In areas of Western Europe, it is quite common, and sometimes a legal requirement, for motorists to keep two sets of tyres - one for winter and one for summer.
- Standard ‘Summer' tyres stiffen up when the temperature drops low.
- Winter tyres use a different rubber (with a high silica content) and a tread pattern which is more flexible in lower temperatures – below +7C – to give better braking and steering handling performance on ice and snow as well as on damp roads in colder conditions.
- Winter tyres are marked with a symbol showing a snowflake or mountains.
Winter tyres are suited to all year-round use, but summer tyres will perform better when temperatures rise, so you will need two sets of tyres if you're going to choose specialist tyres for winter.
Why don't we have to use winter tyres on our cars?
There are very good practical reasons why winter tyres aren't compulsory:
- In many countries only rarely experience the sort of weather conditions that would justify the extra cost.
- Many motorists choose not to use the car when it’s very icy and snowy.
So which motorists should purchase winter tyres?
Winter tyres make sense if you live in a remote area where the weather conditions are likely to be extreme.
Elsewhere in other regions it may be harder to justify the cost, though this must be a personal decision based on these factors:
- The risk of very poor weather
- The motorist’s confidence when driving,
- How much you have to drive in these conditions.
You can keep the same wheels and get a tyre fitter to swap your tyres twice a year – summer to winter in the autumn and winter to summer in the spring – or you can buy a second set of wheels.
Some suppliers sell winter tyres that are pre-fitted to steel wheels:
- Steel wheels are far cheaper than alloy wheels.
- You may have to switch to a different type of wheel nut or bolt – check with the supplier or car manufacturer.
Two or four?
If you're going to switch you'll have to buy four new winter tyres.

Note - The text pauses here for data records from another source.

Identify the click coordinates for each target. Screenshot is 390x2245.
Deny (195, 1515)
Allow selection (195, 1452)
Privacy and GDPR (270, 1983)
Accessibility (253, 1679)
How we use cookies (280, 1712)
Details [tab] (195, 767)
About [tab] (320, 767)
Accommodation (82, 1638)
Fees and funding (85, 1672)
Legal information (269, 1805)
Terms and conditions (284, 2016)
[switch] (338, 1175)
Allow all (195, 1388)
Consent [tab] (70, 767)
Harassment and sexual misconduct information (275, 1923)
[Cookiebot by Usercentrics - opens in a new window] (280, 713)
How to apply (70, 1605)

Fitting only one pair will upset the overall stability of the vehicle.
Winter wheels and tyres are quite an expensive option so you might want to think about carrying snow chains for emergencies instead. However, snow chains can be awkward to fit and remove in the cold with gloved hands and wheel arches packed with snow.
Tyres of all seasons
All season tyres use similar rubber compounds to winter tyres but have a tread pattern somewhere between a normal summer tyre and an out-and-out winter tyre.
They should work better on wintry roads than a summer tyre and avoid the cost and hassle of swapping tyres twice a year.
Tread pressure and depth
Whether you've got summer or winter tyres fitted, they must have enough tread – at least 3mm is recommended for winter, and certainly no less than 2mm.

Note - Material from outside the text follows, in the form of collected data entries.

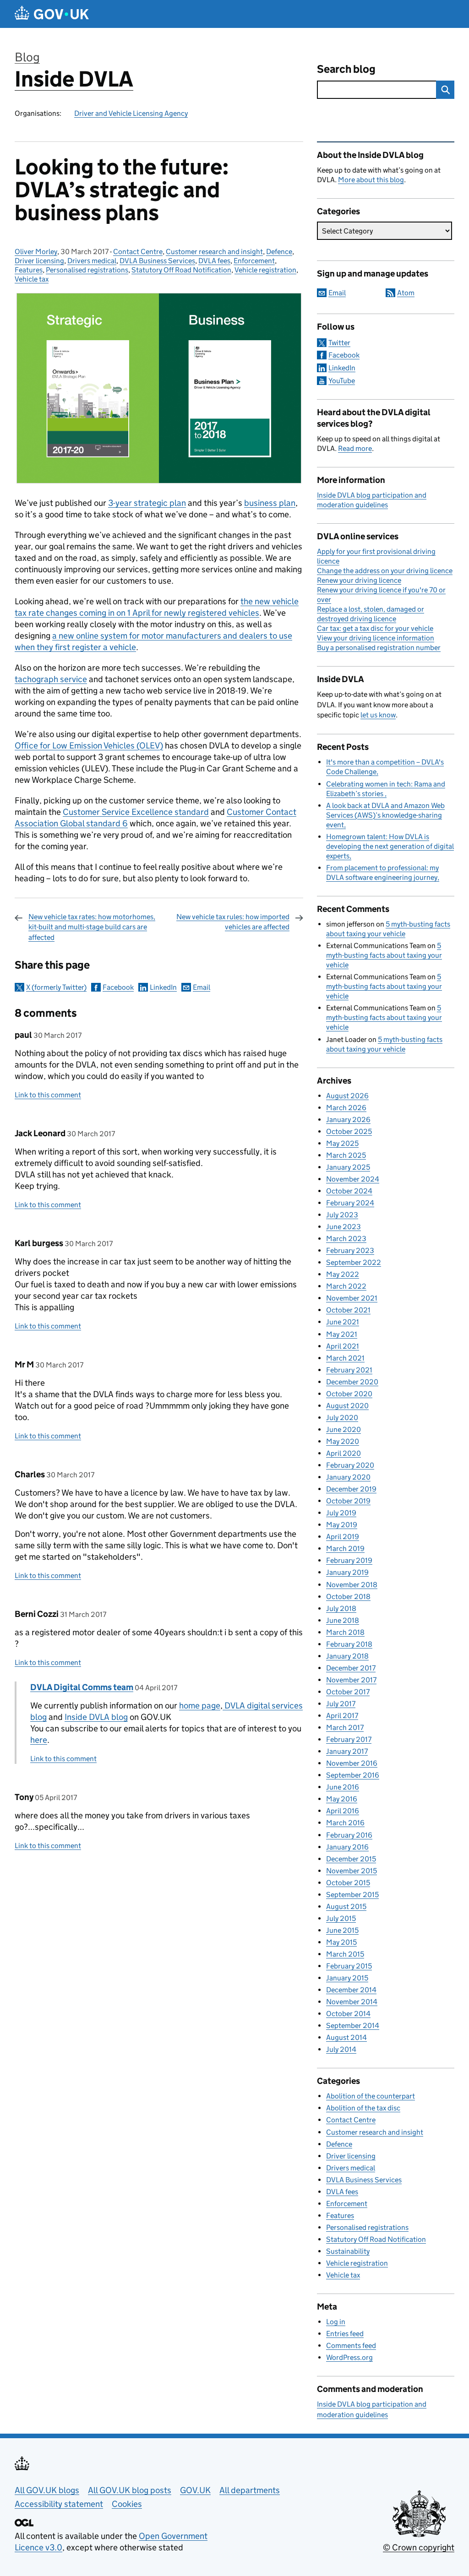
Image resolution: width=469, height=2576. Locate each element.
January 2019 (347, 1572)
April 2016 (342, 1810)
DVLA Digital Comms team (81, 1687)
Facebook (118, 987)
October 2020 (349, 1393)
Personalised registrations (87, 270)
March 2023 (346, 1238)
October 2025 (349, 1131)
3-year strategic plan (147, 503)
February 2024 (350, 1203)
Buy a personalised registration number (379, 647)
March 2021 (345, 1358)
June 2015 (342, 1930)
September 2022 (353, 1262)
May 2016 (341, 1799)
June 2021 (342, 1322)
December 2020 (352, 1381)
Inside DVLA (74, 78)
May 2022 (342, 1274)
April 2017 (342, 1715)
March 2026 (346, 1107)
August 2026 (347, 1095)
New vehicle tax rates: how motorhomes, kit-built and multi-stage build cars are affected (91, 927)
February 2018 (349, 1644)
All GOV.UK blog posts (129, 2490)
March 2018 (345, 1632)
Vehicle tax (32, 279)
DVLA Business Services (157, 260)
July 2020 (342, 1417)
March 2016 (345, 1822)
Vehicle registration (265, 270)
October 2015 (348, 1882)
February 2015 (349, 1966)
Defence (279, 251)
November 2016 (351, 1763)
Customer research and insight (214, 251)
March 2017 (345, 1727)
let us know (378, 714)
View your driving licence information (375, 638)
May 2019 (341, 1524)
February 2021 (349, 1370)
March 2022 (346, 1286)
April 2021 (342, 1346)
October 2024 (349, 1191)
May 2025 (342, 1143)
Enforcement (254, 260)
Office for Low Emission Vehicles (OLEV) (89, 745)
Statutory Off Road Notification (181, 270)
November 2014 (351, 2001)
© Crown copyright (418, 2547)
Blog (27, 57)
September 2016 (352, 1775)
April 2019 (342, 1536)
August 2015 (346, 1906)
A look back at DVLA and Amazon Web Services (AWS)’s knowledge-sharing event (385, 815)
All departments (249, 2490)
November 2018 (351, 1584)
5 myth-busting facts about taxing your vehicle (384, 955)
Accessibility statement (59, 2504)
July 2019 (341, 1512)
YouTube (341, 380)
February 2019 (349, 1560)
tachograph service (51, 679)
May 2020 (342, 1441)
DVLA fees (214, 260)
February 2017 (348, 1739)
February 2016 (349, 1835)
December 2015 (351, 1859)
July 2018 (341, 1608)
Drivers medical (91, 260)
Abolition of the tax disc (363, 2108)
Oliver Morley (36, 251)
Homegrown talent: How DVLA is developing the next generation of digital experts (390, 846)
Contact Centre (138, 251)
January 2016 (347, 1847)
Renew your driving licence (359, 580)
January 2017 (347, 1751)
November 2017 (351, 1680)
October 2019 (348, 1501)
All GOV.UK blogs (47, 2490)
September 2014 (352, 2025)
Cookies (127, 2504)
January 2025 (348, 1167)
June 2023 (343, 1226)
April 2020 (343, 1453)
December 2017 (351, 1668)
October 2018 (348, 1596)
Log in (335, 2321)
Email (201, 987)
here (38, 1740)
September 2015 (352, 1894)
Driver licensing (39, 260)
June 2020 (343, 1429)
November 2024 (352, 1179)
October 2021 (348, 1310)
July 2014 (341, 2049)
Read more (355, 448)
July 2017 (340, 1703)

There should be no need to notify your insurer if you fit winter tyres to your original wheels.
The speed index is still likely to exceed national speed and isn't checked as part of the car MOT test.

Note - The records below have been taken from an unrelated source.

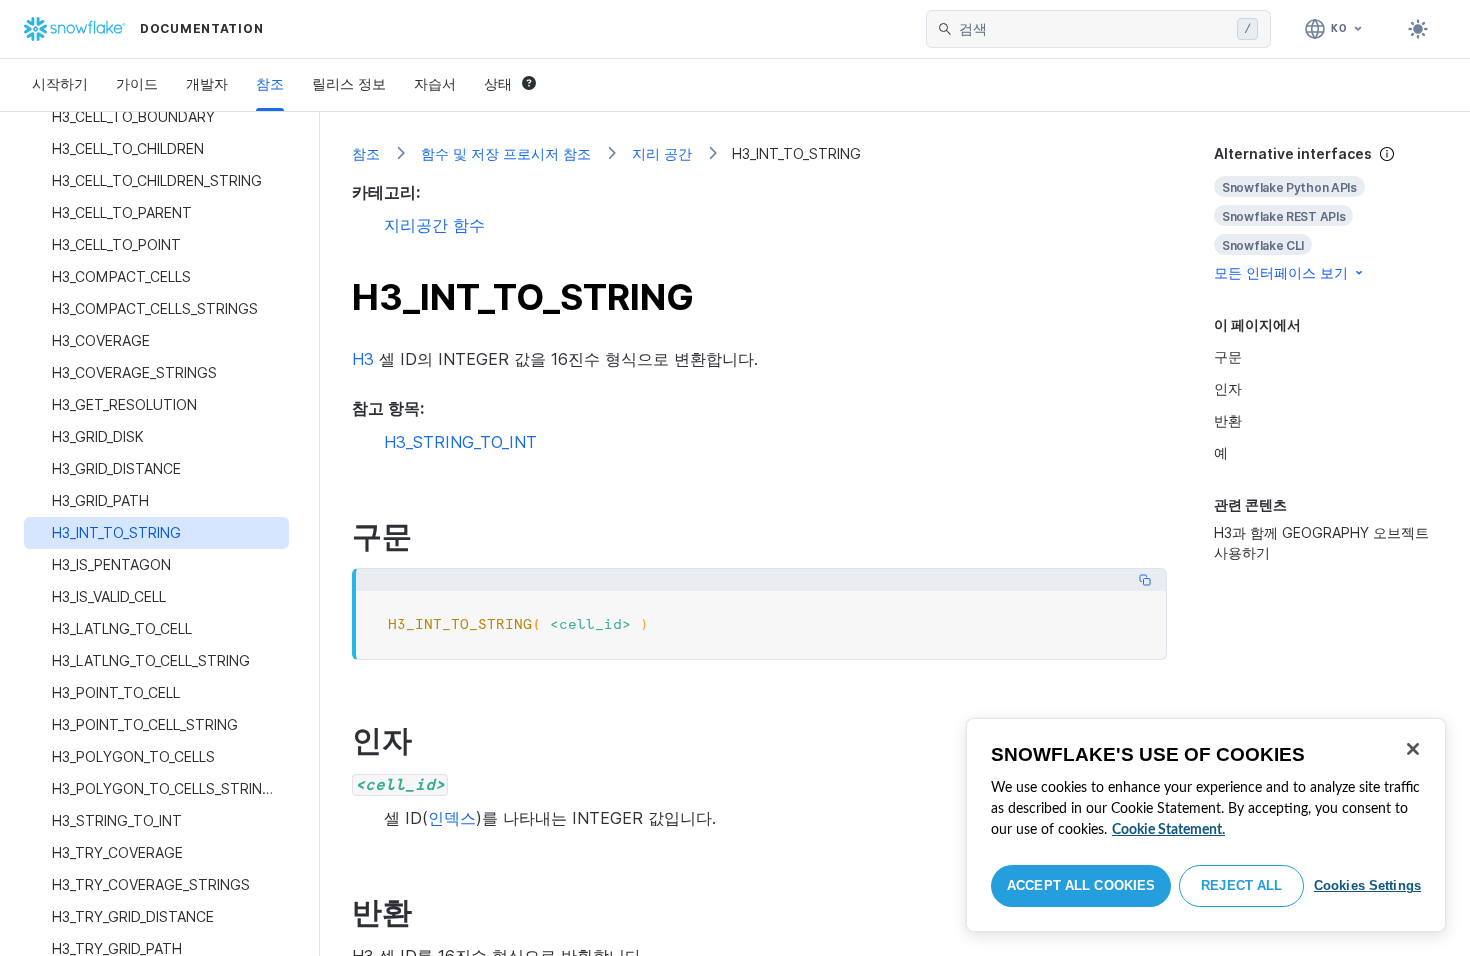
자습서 (435, 83)
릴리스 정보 (349, 83)
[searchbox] (1094, 29)
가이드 (137, 83)
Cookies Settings (1367, 885)
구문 (1228, 356)
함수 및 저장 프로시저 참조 (506, 153)
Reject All (1241, 885)
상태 (498, 83)
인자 (1228, 388)
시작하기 (60, 83)
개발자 (207, 83)
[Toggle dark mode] (1418, 29)
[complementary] (1326, 213)
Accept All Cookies (1081, 885)
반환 (1228, 420)
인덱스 (452, 818)
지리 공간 (662, 153)
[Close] (1413, 749)
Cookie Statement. (1168, 830)
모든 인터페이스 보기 (1281, 272)
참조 (270, 83)
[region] (1206, 825)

If you use a second set of wheels for your winter tyres you shouldn't need to tell your insurer as long as the wheels are of the correct specification:
- Check your handbook for wheel and tyre sizes suitable for your car.
- Wheel diameter, width and offset must all meet the vehicle manufacturer's spec.
The Association of British Insurers published an excellent commitment setting out the position of some named insurers on premiums and winter tyres.